> _Yazılı Görev a_
Kayıtlarda "Task: Click code line 13 'y2 = 5.0'" ifadesini içeren satırdan "Action: 126,613" ifadesini içeren satıra kadar, iki uç da dâhil olmak üzere, yalnızca bu satırları aynen tekrarlayınız. Görselleri yanıta almayınız.

> _Verilen Alıntı_
Osmanlı dünyanın en güçlü devleti olarak hep mazlumun yanında
durmuş, dünya onun devrinde huzura kavuşmuş ve bütün insanlığa
hizmet götürmüştür.
Son zamanlarında içten ve dıştan gelen taarruzlar neticesinde
iyice yıpranmış, devlet düzeninde bazı zaaflar oluşmuş, içe
atılan fitnelerle uğraşmak zorunda bırakılmıştır.
Günümüzde başlatmış oldukları taarruzun startı Gezi olayları ve
devamında bize yapılmak istenen süreç gibi!
Neredeyse son üç asırdır içimize atılmış fitne
tohumlarının kalıntılarını temizlemekle meşgulüz.
Dünyanın sömürge güçleri kendi içerisindeki fitnelerle ve
hainlerle uğraşan Osmanlı’nın bu durumunu bir fırsat bilerek 1915
yılında ekmiş oldukları fitne tohumlarının da yardımı ile
cesaretlenip fiziki olarak da Osmanlı’ya karşı dişlerini
göstermeye başladılar.
En son teknolojiyle sahip haçlı donanmasıyla Çanakkale
Boğazı’nı geçmeyi denediler.
Fakat, aynı gün geçeceklerine inananlar çok büyük kayıplarla
boğazdan çıkmak zorunda kaldılar.
Çanakkale’yi boğazdan geçemeyenler bu milletin
ne çapta yiğit ve yaman ve bir savaşçı olduğunu bir kere daha,
ağır can ve mal kaybı pahasına anlamış oldular.
Türkiye insanının yoksul olabilir, aç kalabilir, her
şeyini kaybetmiş olabilir ama imanını ve vatanını asla
vermeyeceğine şahit oldular.
FETÖ ve avenelerinin birlikte 15 Temmuz’da karşılaştıkları
gibi.
Çanakkale savaşında bazı generallerin anılarına
düştükleri şu sözler bunun ispatıdır;
General Hamilton, günlüğüne şunları yazmıştır;
“Çok cesurca savaşan, iyi sevk ve idare edilen asil Türk
Ordusunun karşısında bulunuyoruz.”

> _İşlenecek Malzeme_

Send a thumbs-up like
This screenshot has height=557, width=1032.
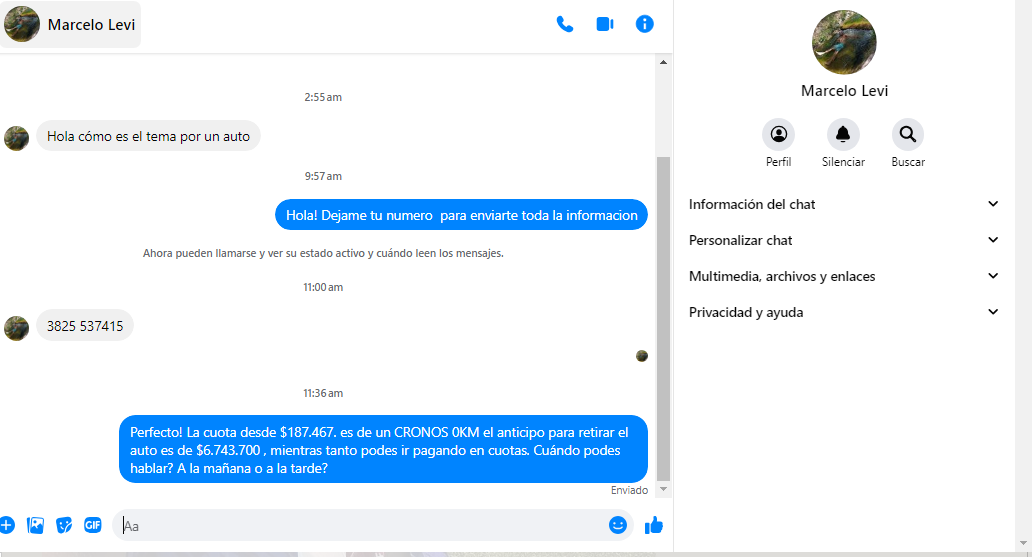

--

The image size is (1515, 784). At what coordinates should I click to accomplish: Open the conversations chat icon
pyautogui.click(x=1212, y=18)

---

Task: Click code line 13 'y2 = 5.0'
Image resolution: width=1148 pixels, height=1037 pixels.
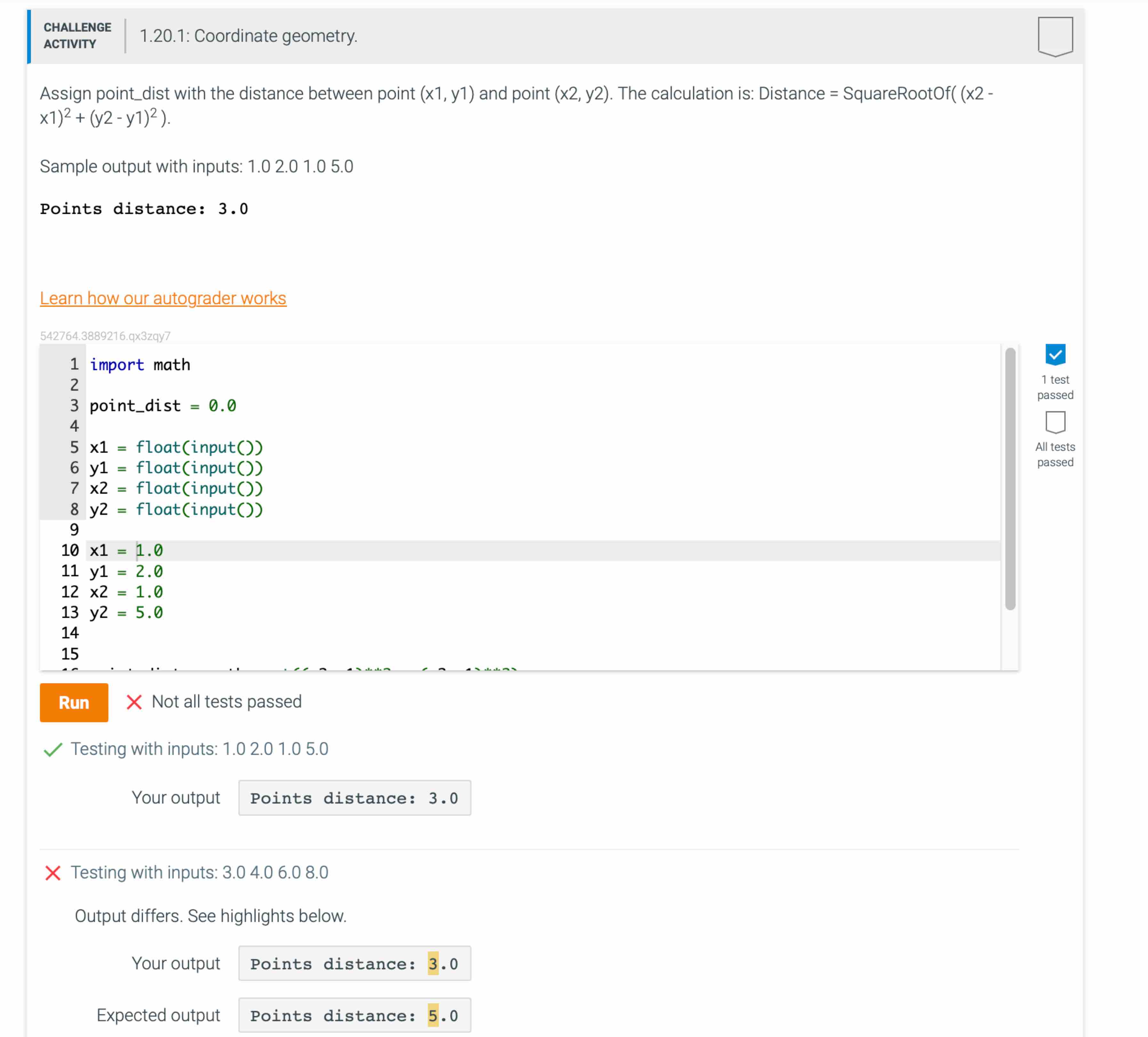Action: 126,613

> _Yazılı Görev b_
Alıntıya göre aşağıdaki soruları yanıtlayınız.
(i) Haçlı donanmasıyla hangi boğaz geçilmeye çalışılmıştır?
(ii) Sömürge güçlerinin fitne tohumlarını ektiği belirtilen yıl hangisidir?
(iii) General Hamilton sözlerini nereye yazmıştır?

> _Eksiksiz Çıktı a_
Task: Click code line 13 'y2 = 5.0'
Image resolution: width=1148 pixels, height=1037 pixels.
Action: 126,613

> _Eksiksiz Çıktı b_
(i) Çanakkale Boğazı.
(ii) 1915.
(iii) Günlüğüne.